By Armando Chaguaceda and Coco Fusco in The NY Times. Mr. Chaguaceda is a Cuban political scientist. Ms. Fusco is the author of the book “Dangerous Moves: Performance and Politics in Cuba.” Excerpts:
"Some progressive groups argue that Cubans are protesting food and medicine shortages caused by the U.S. trade embargo. This interpretation falsely claims that the embargo makes it impossible to obtain food and medicine, even though the United States created an exception to its trade embargo of Cuba in 2000 to allow food and medicine sales and sells millions of dollars’ worth of food to the country, including grain and protein consumed by Cuban households.
But Cuban citizens are last on the list of its government’s priorities. The nation channeled a good deal of the little money it has into vaccine research. And yet a lack of basic medical supplies compels Cubans to ask relatives abroad to send them aspirin, vitamins and even prescription medication. Instead of investing in education and upgrading its battered housing stock, the government opts to build luxury hotels and tourist resorts. Fidel Castro’s grandchildren flaunt their wealth on the internet, while Cubans wait in line for food and collect dwindling food rations.
While the embargo has proved to be a failed policy, we do not agree that it is the country’s only problem, or that its unconditional elimination would guarantee the changes that Cubans are demanding. Lifting the embargo will not stop the Cuban government’s repression of its people. Its violation of fundamental human rights to assembly, free expression and due process has nothing to do with the U.S. trade embargo. They are the strategies employed by the police state, and are a crucial cause of Cubans’ dissatisfaction with their government.

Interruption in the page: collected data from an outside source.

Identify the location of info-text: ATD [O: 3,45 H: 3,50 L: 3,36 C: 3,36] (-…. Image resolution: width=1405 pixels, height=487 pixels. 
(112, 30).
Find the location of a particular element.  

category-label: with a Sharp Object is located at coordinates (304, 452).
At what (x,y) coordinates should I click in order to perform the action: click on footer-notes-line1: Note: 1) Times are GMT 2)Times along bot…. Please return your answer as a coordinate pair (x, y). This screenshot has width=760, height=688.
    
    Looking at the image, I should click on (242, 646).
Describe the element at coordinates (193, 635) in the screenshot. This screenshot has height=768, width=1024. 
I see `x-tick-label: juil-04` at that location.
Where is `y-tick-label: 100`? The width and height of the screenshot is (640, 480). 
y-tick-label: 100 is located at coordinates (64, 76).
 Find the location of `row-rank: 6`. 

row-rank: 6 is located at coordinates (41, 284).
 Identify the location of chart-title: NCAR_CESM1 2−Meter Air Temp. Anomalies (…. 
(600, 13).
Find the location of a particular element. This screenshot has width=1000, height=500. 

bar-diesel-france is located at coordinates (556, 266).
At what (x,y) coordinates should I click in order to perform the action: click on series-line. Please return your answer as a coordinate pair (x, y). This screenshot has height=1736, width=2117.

Since the beginning of the revolution, Cuban intellectuals and artists who have sought to organize independently of state institutions have been thrown in labor camps, subjected to electroshock therapy, expelled from jobs and universities, censored and imprisoned for their ideas. The government accuses anyone who challenges it of being mercenaries and C.I.A. agents of a supposed counterrevolutionary plot against the regime.
The Communist Party’s reach extends beyond the island for the Cubans who have left. It vilifies exiles and extorts outrageous fees for passports and other documents needed to travel back to Cuba. Since the 1990s, it has subsidized its priorities and investments, rather than the Cuban economy, using billions of dollars expats send in remittances to their families."
"Both the Cuban government and progressives are complicit in their disregard for Cubans’ right to their own opinions and aspirations. We Cubans are used to misguided perceptions of what life in Cuba is really like. Fidel Castro promised a more prosperous country, a nation where all Cubans could live in dignity and true equality. But his bait-and-switch revolution delivered an educated people that in 60 years have been able to elect only three presidents. A cultivated people that have no access to public debate and participation.
The Cuban people are tired of Communism and broken promises. For the first time, in more than 50 cities and towns throughout the island, they took to the streets to demand change. They have been told that it is unchangeable, but they are asking for the right to alter the conditions of their lives. They want more than an end to the embargo.
They should have the right to create a society by and for themselves. Even if their specific aspirations disappoint the utopian views of some foreign progressives."